Exercise instructions =>
Give back all of the records exactly.
※ ※ ※
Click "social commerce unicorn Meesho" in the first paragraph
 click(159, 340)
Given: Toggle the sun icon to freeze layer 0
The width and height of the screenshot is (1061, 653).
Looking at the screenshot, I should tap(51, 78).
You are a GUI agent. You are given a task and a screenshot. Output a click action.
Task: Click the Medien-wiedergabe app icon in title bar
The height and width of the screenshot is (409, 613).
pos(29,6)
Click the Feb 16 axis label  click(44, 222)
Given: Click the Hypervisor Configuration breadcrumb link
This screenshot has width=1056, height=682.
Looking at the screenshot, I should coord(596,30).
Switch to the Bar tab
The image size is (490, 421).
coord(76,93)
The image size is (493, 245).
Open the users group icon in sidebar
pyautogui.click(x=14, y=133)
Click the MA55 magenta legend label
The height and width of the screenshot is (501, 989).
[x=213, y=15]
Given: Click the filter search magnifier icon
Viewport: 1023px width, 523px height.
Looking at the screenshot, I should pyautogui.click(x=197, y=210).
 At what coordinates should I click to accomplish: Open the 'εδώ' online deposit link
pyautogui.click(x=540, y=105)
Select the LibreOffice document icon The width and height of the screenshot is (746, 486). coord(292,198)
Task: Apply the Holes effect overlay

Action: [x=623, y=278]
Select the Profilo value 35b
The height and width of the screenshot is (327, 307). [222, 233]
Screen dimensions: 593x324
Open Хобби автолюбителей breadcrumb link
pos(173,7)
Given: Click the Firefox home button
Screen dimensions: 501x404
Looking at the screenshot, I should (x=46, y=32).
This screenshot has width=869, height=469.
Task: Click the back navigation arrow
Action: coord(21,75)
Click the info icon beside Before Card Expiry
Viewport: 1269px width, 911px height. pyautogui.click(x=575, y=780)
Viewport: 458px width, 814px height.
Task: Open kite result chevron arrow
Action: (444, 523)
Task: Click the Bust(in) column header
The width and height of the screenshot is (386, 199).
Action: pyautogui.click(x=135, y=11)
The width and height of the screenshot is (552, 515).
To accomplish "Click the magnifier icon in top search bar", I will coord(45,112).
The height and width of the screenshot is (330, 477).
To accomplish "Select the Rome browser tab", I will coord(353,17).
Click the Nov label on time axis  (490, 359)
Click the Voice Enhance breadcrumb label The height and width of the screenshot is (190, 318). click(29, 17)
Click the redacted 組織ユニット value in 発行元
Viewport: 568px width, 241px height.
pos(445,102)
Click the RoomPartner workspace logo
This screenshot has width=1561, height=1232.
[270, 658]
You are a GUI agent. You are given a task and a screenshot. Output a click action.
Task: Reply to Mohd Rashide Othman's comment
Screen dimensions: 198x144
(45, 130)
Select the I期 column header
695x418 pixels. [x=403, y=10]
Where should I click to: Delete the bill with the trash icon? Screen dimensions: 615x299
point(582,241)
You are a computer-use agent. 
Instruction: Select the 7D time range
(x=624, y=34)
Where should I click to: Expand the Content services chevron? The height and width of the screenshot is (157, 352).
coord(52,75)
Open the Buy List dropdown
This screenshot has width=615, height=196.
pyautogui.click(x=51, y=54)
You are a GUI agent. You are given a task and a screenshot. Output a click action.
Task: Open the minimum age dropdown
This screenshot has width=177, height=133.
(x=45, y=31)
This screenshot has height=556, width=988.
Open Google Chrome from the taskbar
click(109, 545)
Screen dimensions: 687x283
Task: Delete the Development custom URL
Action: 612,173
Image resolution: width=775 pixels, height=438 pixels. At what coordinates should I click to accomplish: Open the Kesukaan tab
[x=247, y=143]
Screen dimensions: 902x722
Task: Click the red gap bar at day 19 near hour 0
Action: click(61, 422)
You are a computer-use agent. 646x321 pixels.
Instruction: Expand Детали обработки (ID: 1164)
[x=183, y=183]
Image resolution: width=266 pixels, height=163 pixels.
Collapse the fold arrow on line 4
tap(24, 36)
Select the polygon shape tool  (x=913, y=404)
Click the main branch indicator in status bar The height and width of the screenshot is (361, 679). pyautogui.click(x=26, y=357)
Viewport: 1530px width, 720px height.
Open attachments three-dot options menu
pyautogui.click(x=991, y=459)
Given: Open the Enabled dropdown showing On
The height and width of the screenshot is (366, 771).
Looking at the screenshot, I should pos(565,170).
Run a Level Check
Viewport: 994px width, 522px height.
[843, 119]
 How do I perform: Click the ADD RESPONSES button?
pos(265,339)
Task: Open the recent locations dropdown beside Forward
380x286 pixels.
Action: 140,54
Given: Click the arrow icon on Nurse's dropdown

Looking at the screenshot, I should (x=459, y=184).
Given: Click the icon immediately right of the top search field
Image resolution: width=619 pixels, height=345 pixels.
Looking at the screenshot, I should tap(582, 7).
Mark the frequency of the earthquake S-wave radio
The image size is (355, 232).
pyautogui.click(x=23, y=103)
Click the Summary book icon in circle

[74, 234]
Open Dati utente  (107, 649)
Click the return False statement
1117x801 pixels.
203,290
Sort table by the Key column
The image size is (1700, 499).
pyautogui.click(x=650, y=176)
※ ※ ※
Exercise solution =>
Click "social commerce unicorn Meesho" in the first paragraph
 click(159, 340)
Given: Toggle the sun icon to freeze layer 0
The width and height of the screenshot is (1061, 653).
Looking at the screenshot, I should tap(51, 78).
You are a GUI agent. You are given a task and a screenshot. Output a click action.
Task: Click the Medien-wiedergabe app icon in title bar
The height and width of the screenshot is (409, 613).
pos(29,6)
Click the Feb 16 axis label  click(44, 222)
Given: Click the Hypervisor Configuration breadcrumb link
This screenshot has width=1056, height=682.
Looking at the screenshot, I should coord(596,30).
Switch to the Bar tab
The image size is (490, 421).
coord(76,93)
The image size is (493, 245).
Open the users group icon in sidebar
pyautogui.click(x=14, y=133)
Click the MA55 magenta legend label
The height and width of the screenshot is (501, 989).
[x=213, y=15]
Given: Click the filter search magnifier icon
Viewport: 1023px width, 523px height.
Looking at the screenshot, I should pyautogui.click(x=197, y=210).
 At what coordinates should I click to accomplish: Open the 'εδώ' online deposit link
pyautogui.click(x=540, y=105)
Select the LibreOffice document icon The width and height of the screenshot is (746, 486). coord(292,198)
Task: Apply the Holes effect overlay

Action: [x=623, y=278]
Select the Profilo value 35b
The height and width of the screenshot is (327, 307). [222, 233]
Screen dimensions: 593x324
Open Хобби автолюбителей breadcrumb link
pos(173,7)
Given: Click the Firefox home button
Screen dimensions: 501x404
Looking at the screenshot, I should (x=46, y=32).
This screenshot has width=869, height=469.
Task: Click the back navigation arrow
Action: coord(21,75)
Click the info icon beside Before Card Expiry
Viewport: 1269px width, 911px height. pyautogui.click(x=575, y=780)
Viewport: 458px width, 814px height.
Task: Open kite result chevron arrow
Action: (444, 523)
Task: Click the Bust(in) column header
The width and height of the screenshot is (386, 199).
Action: pyautogui.click(x=135, y=11)
The width and height of the screenshot is (552, 515).
To accomplish "Click the magnifier icon in top search bar", I will coord(45,112).
The height and width of the screenshot is (330, 477).
To accomplish "Select the Rome browser tab", I will coord(353,17).
Click the Nov label on time axis  (490, 359)
Click the Voice Enhance breadcrumb label The height and width of the screenshot is (190, 318). click(29, 17)
Click the redacted 組織ユニット value in 発行元
Viewport: 568px width, 241px height.
pos(445,102)
Click the RoomPartner workspace logo
This screenshot has width=1561, height=1232.
[270, 658]
You are a GUI agent. You are given a task and a screenshot. Output a click action.
Task: Reply to Mohd Rashide Othman's comment
Screen dimensions: 198x144
(45, 130)
Select the I期 column header
695x418 pixels. [x=403, y=10]
Where should I click to: Delete the bill with the trash icon? Screen dimensions: 615x299
point(582,241)
You are a computer-use agent. 
Instruction: Select the 7D time range
(x=624, y=34)
Where should I click to: Expand the Content services chevron? The height and width of the screenshot is (157, 352).
coord(52,75)
Open the Buy List dropdown
This screenshot has width=615, height=196.
pyautogui.click(x=51, y=54)
You are a GUI agent. You are given a task and a screenshot. Output a click action.
Task: Open the minimum age dropdown
This screenshot has width=177, height=133.
(x=45, y=31)
This screenshot has height=556, width=988.
Open Google Chrome from the taskbar
click(109, 545)
Screen dimensions: 687x283
Task: Delete the Development custom URL
Action: 612,173
Image resolution: width=775 pixels, height=438 pixels. At what coordinates should I click to accomplish: Open the Kesukaan tab
[x=247, y=143]
Screen dimensions: 902x722
Task: Click the red gap bar at day 19 near hour 0
Action: click(61, 422)
You are a computer-use agent. 646x321 pixels.
Instruction: Expand Детали обработки (ID: 1164)
[x=183, y=183]
Image resolution: width=266 pixels, height=163 pixels.
Collapse the fold arrow on line 4
tap(24, 36)
Select the polygon shape tool  (x=913, y=404)
Click the main branch indicator in status bar The height and width of the screenshot is (361, 679). pyautogui.click(x=26, y=357)
Viewport: 1530px width, 720px height.
Open attachments three-dot options menu
pyautogui.click(x=991, y=459)
Given: Open the Enabled dropdown showing On
The height and width of the screenshot is (366, 771).
Looking at the screenshot, I should pos(565,170).
Run a Level Check
Viewport: 994px width, 522px height.
[843, 119]
 How do I perform: Click the ADD RESPONSES button?
pos(265,339)
Task: Open the recent locations dropdown beside Forward
380x286 pixels.
Action: 140,54
Given: Click the arrow icon on Nurse's dropdown

Looking at the screenshot, I should (x=459, y=184).
Given: Click the icon immediately right of the top search field
Image resolution: width=619 pixels, height=345 pixels.
Looking at the screenshot, I should tap(582, 7).
Mark the frequency of the earthquake S-wave radio
The image size is (355, 232).
pyautogui.click(x=23, y=103)
Click the Summary book icon in circle

[74, 234]
Open Dati utente  (107, 649)
Click the return False statement
1117x801 pixels.
203,290
Sort table by the Key column
The image size is (1700, 499).
pyautogui.click(x=650, y=176)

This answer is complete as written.